Les récurrences observées empiriquement au niveau des pratiques informelles d’épargne et de crédit sont, selon nous, à mettre en relation avec l’une des approches de la monnaie décrite par Jérôme Blanc [1998]. La théorie normative qui semble faire écho à nos observations empiriques est défendue par le courant qui s’intéresse particulièrement à la fonction de réserve de la monnaie. Cette fonction serait la source de perversion de l’instrument monétaire. Le problème identifié par ces auteurs 138 provient de la double dimension de la monnaie qui vient en contradiction avec le bouclage du circuit économique, c’est-à-dire l’écoulement des marchandises produites en assurant à toute production, une consommation équivalente. La réalité monétaire peut en effet être appréhendée à la fois en termes de flux et de stock [ibid : 89]. En tant que flux, la monnaie favorise la circulation des biens et services entre agents économiques. En tant que stock, la monnaie autorise la conservation du pouvoir d’achat. Or, cette immobilisation de revenus sous la forme de stock, quelle qu’en soit la forme, contrevient au bouclage du circuit économique 139 .
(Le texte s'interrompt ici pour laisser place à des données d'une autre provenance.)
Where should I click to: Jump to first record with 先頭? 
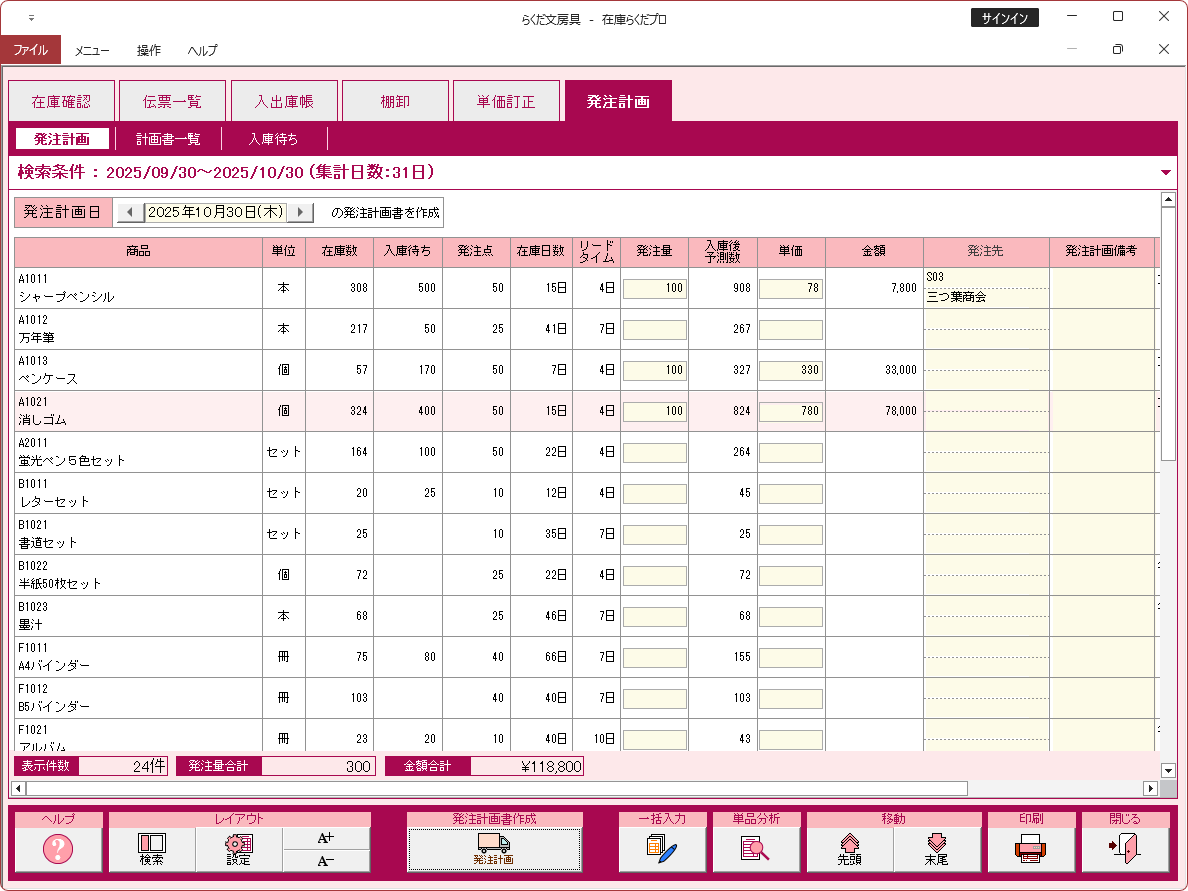coord(850,849)
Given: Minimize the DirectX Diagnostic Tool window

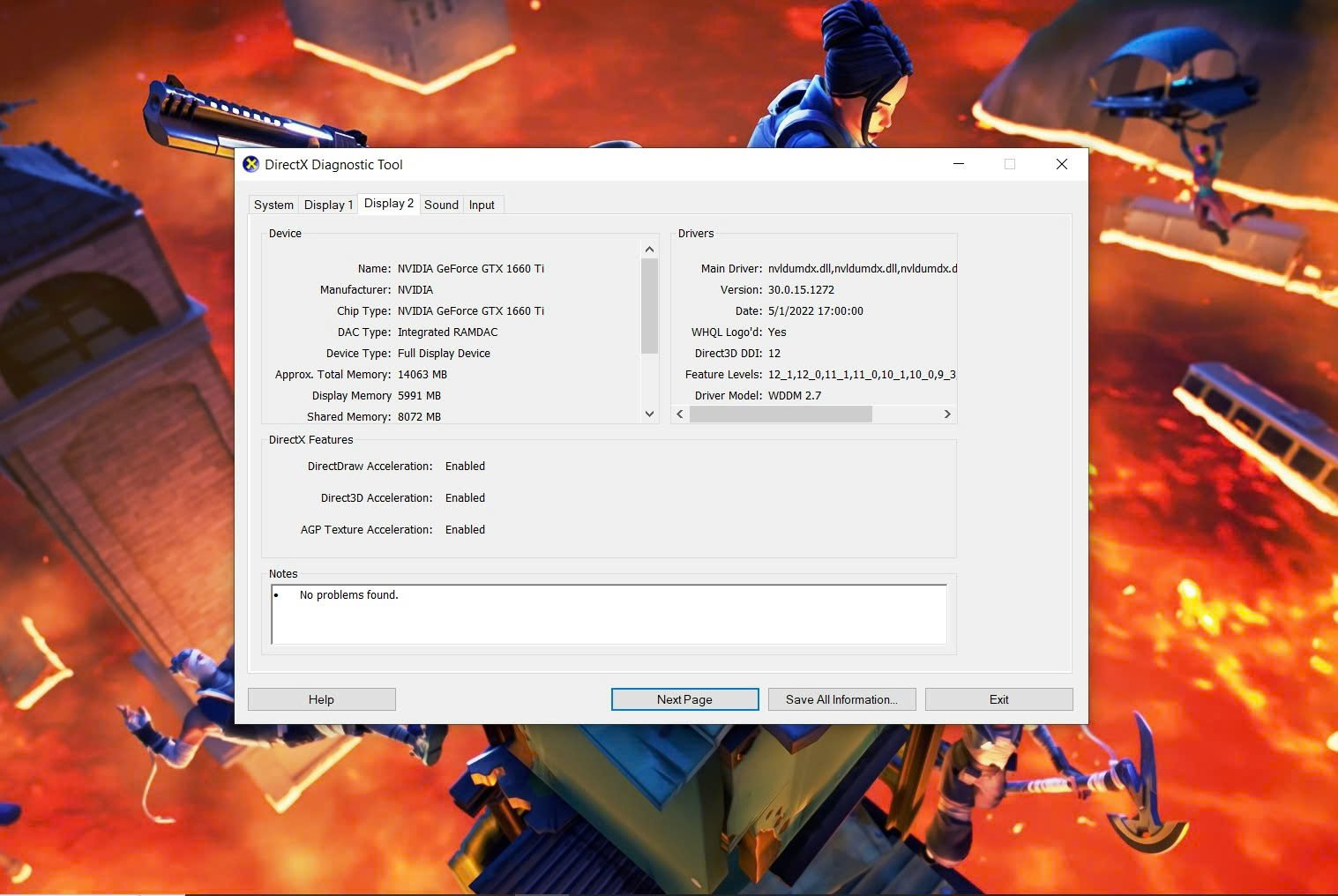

Il s’ensuit une condamnation (par Keynes et Gesell) de la thésaurisation hors circuit, c’est-à-dire, de l’épargne qui ne peut être transformée en crédit. Cependant, même l’épargne qui peut être transformée, et qui procure un rôle primordial au système bancaire, risque d’être freinée si le taux d’intérêt est trop élevé. On voit dès lors apparaître « deux points sur lesquels agir : la thésaurisation et le prix du crédit » [op.cit. :91]. Il s’agit de réduire au maximum la capacité de réserve temporaire de valeur de la monnaie au profit de son aspect circulatoire. Cette position conduit ces auteurs à revendiquer une monnaie qui favorise la consommation et l’investissement ou encore, une monnaie de consommation [id].

Au sujet de la condamnation de la thésaurisation et du rôle de la banque ainsi que du taux d’intérêt, cette position rejoint celle de Commons qui considère que le rôle du système bancaire consiste à mobiliser les dettes de façon productive car en l’absence de ce mécanisme, celles-ci ne seraient que « stocks morts » [Maucourant, 2001]. La monnaie de crédit de Commons est donc très proche de cette monnaie de consommation :

‘« L’augmentation du flux de monnaie nouvelle […] crée de nouvelles opportunités d’échanges, intensifie la division sociale et technique du travail et dynamise le réseau des échanges et de la production marchande » [ibid : 53]. ’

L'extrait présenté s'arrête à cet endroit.